Brad Firth, aka 'Caribou Legs'

'It's going to be a very spiritual run for me through that area,' says Brad Firth, of his upcoming run down the Dempster Highway from Inuvik to Whitehorse. (Courtesy Brad Firth)

A Gwich'in man nicknamed "Caribou Legs" plans to run from Inuvik to Whitehorse with a message for Yukon's Premier  protect the Peel watershed.

This April, ultra long distance runner Brad Firth will carry protest letters from the Northwest Territories' Beaufort Delta region to Yukon Premier Darrell Pasloski.

“I hope to see him to hand deliver them,” Firth says.

After that, Firth says he’ll run from Vancouver back to Inuvik — a distance of 3,774 kilometres — to raise awareness about the Peel.

It won’t be the first time Firth has covered an extreme distance.

A recovering addict himself, Firth ran 740 kilometres from Fort Smith to Yellowknife last fall to raise awareness of addictions issues.

But this will be the first time he’s running for a political cause.

“I just think it’s necessary for me to stand up and say I don’t like what is going to happen down there,” he told the CBC in January. “I can’t see myself running down the highway in a Hazmat suit with a full mask on because the air is contaminated, the water is contaminated, these big rigs and trucks are driving past me.”

Peel watershed

The Yukon Government's plan for the Peel watershed will open up 71 per cent of the area to industrial development. Caribou Legs will run through the watershed all the way to Whitehorse.

Opposition was inevitable when the Yukon Government released its land use plan for the Peel watershed late in January.

Two Yukon First Nations and two conservation groups, backed by lawyer Thomas Berger, have already filed lawsuits saying the plan deviates too far from that proposed by a planning commission that spent over five years talking to First Nations and the public.

The commission called for 80 per cent of the 7,000 square kilometres to be withdrawn from industrial development; the government’s plan will protect just 29 per cent.

Firth says that plan will be devastating for the Gwitch’in people and the land.

“It's going to be a very spiritual run for me through that area,” says Firth. “I'll be really thinking about the history of this land and the people, all the work they put into it.

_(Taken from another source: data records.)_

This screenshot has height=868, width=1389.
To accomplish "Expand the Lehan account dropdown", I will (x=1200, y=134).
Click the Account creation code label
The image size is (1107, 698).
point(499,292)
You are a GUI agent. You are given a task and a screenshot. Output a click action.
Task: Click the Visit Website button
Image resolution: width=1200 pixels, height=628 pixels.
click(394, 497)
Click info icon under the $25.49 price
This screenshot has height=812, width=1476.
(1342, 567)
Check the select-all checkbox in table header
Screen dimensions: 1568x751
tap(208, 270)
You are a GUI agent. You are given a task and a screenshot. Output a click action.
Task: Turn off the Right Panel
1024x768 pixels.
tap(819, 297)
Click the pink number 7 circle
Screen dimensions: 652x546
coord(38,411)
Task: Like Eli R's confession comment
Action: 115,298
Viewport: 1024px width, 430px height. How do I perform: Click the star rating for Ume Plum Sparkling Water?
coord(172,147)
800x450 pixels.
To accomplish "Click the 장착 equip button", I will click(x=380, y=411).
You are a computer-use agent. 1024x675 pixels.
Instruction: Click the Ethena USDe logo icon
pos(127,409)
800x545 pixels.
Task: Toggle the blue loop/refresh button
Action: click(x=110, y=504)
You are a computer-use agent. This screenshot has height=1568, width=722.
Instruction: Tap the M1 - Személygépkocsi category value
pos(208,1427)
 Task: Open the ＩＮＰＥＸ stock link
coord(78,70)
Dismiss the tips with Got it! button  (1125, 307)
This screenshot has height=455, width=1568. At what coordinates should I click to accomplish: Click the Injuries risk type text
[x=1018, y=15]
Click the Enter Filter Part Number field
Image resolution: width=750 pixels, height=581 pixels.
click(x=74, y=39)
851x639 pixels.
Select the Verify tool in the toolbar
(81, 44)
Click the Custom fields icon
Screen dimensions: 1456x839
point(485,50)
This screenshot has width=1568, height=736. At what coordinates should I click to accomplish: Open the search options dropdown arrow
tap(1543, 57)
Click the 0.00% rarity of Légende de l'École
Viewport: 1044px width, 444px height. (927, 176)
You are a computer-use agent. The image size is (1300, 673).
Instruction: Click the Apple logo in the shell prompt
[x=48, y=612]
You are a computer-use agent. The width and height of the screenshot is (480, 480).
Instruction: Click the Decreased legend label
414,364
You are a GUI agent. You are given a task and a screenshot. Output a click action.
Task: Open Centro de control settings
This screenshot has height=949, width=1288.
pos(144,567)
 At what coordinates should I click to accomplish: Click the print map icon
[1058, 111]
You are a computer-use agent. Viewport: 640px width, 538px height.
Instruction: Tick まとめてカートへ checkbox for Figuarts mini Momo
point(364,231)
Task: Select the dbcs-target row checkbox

You know, working there, living there, dying there. You know, celebrating this land that's given them life for all these years.”

Jody Overduin is with Canadian Parks and Wilderness Society Yukon, one of the two environmental groups taking the Yukon Government to court.

She says Firth’s run will instill hope.

“You never know what’s going to happen,” she says. “I mean the government has not yet filed their defence and there's definitely a lot of hope in that.”

The Yukon government has until early March to file its statement of defence in that suit.